Although many consider intramural hematoma (IMH) to be a variant of aortic dissection, the pathogenesis still remains unclear. First described by Krukenberg [1] in 1920, IMH is defined as bleeding into the outer layers of the aortic media from rupture of the vasa-vasorum without a primary intimal tear. Despite the increased in vivo recognition of IMH, an aura of uncertainty and mystery surrounds this clinical entity [2]. However, this confusion should not involve the definition of IMH, which is clear and unambiguous.
In recent years, powerful vascular imaging techniques demonstrated a wide spectrum of lesions associated to medial blood extravasation in vivo.

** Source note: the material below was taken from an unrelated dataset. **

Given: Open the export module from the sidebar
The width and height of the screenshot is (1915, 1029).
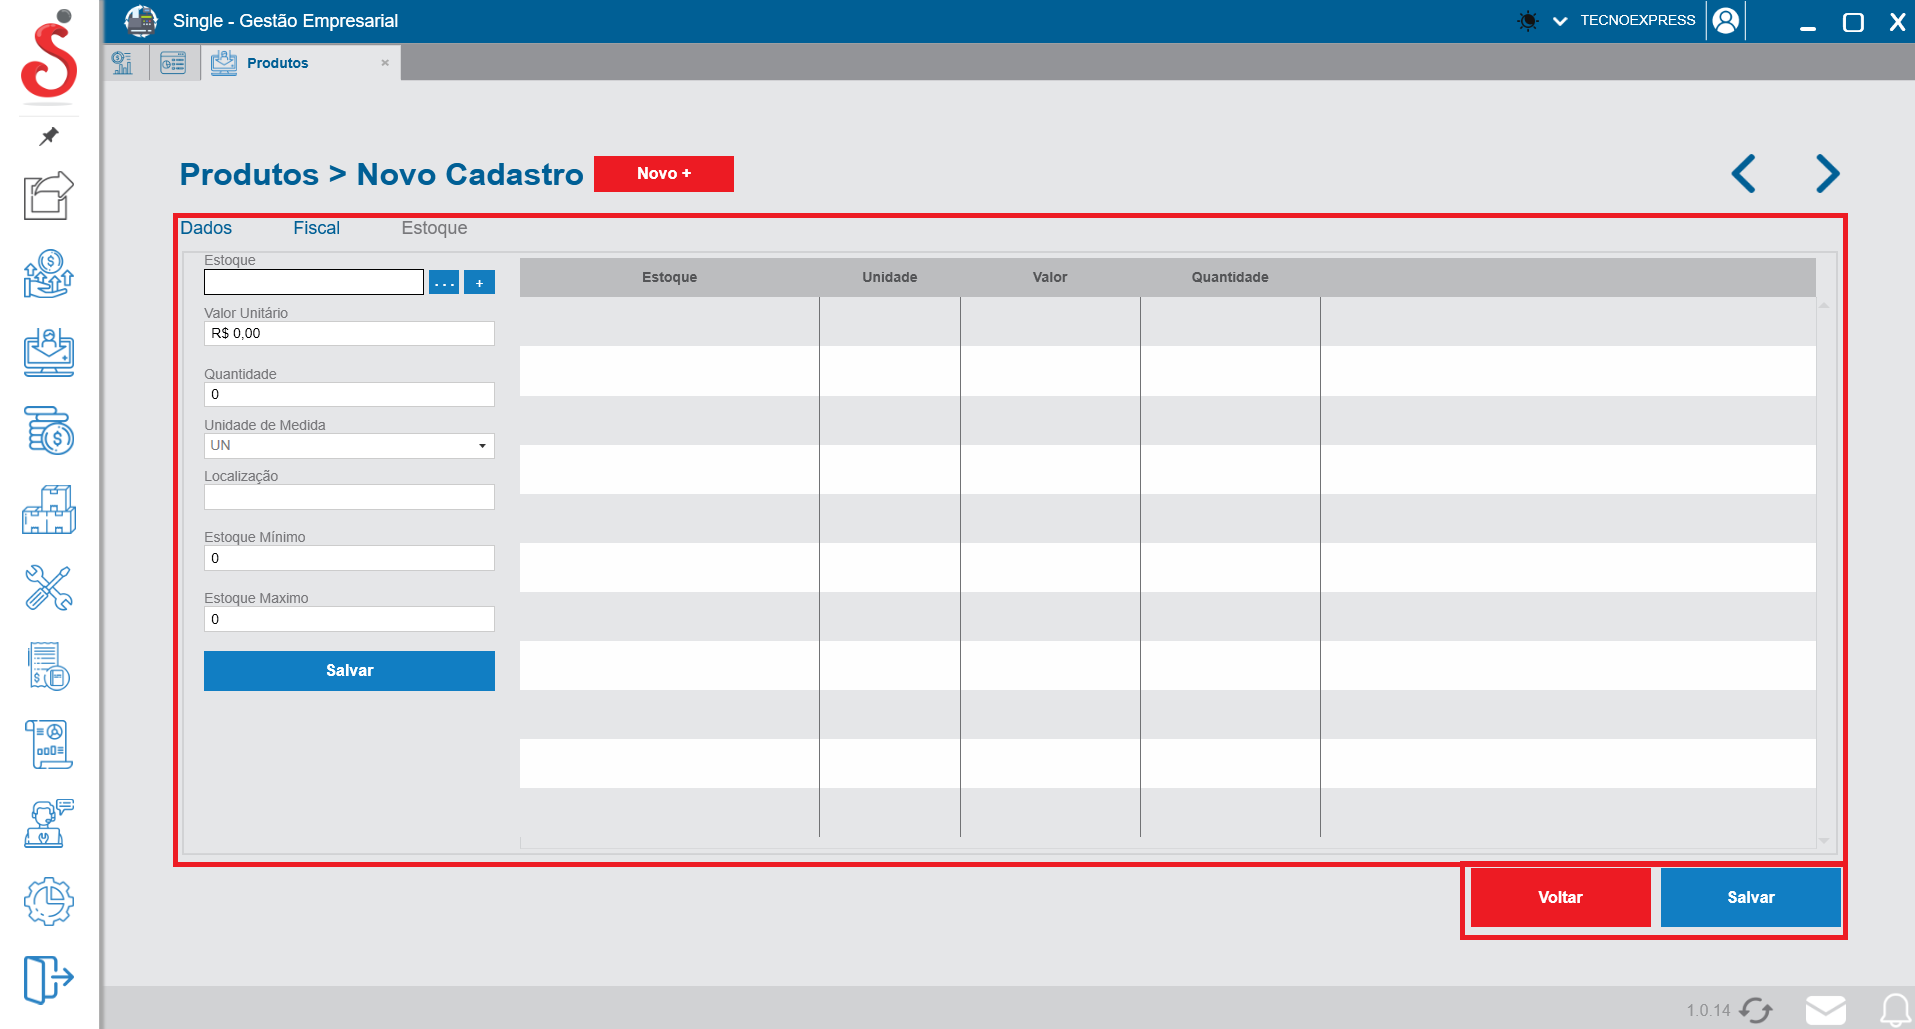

These images have created in our literature ambiguity between the "classical" definition of IMH (based on autopsy series) and an IMH that may accompany other conditions, such as penetrating aortic ulcers (PAU) or aortic dissections (ie, noncommunicating aortic dissections). The need to re-define traditional clinical concepts in light of modernimaging techniques led Ganaha and colleagues [3] to introduce a separation of aortic IMHs into those with or without penetrating atherosclerotic ulcers. At the moment, there is a lack of agreement in the definition of IMH and PAU; therefore, a new consensus regarding definitions is needed. These definitions should always be clear and functional; therefore, wringing new meaning out of old words is only justifiable if it contributes to better understanding.

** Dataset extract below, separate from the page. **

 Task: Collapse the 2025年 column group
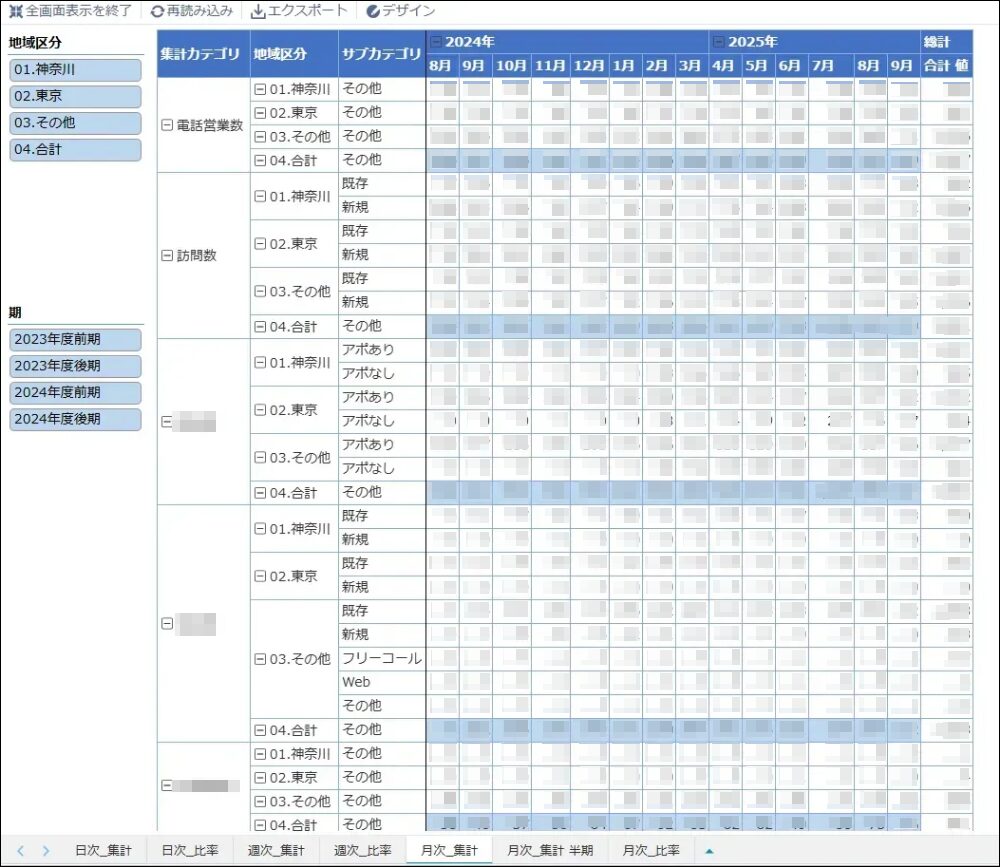[718, 42]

This article by Grimm and colleagues [4] is an example of the deleterious consequences of our current confusion. The article describes interesting observations regarding the relationships between the localization of plaques within the aortic arch, and progression of the IMH. However, it is clear that these patients do not have "classical" IMHs. This ambiguity raises the possibility of an endovascular option for IMHs, but these lesions are not IMHs and penetrating aortic ulcers are already treated by endovascular means [5].
This unfortunate use of terms transforms this honest, although limited, series of PAUs treated by stent grafts, into something different. The result is deceiving and puzzling but urges all of us to reflect; should we preserve a trustworthy definition born on the autopsy table almost 90 years ago or adopt new definitions based on radiologic images?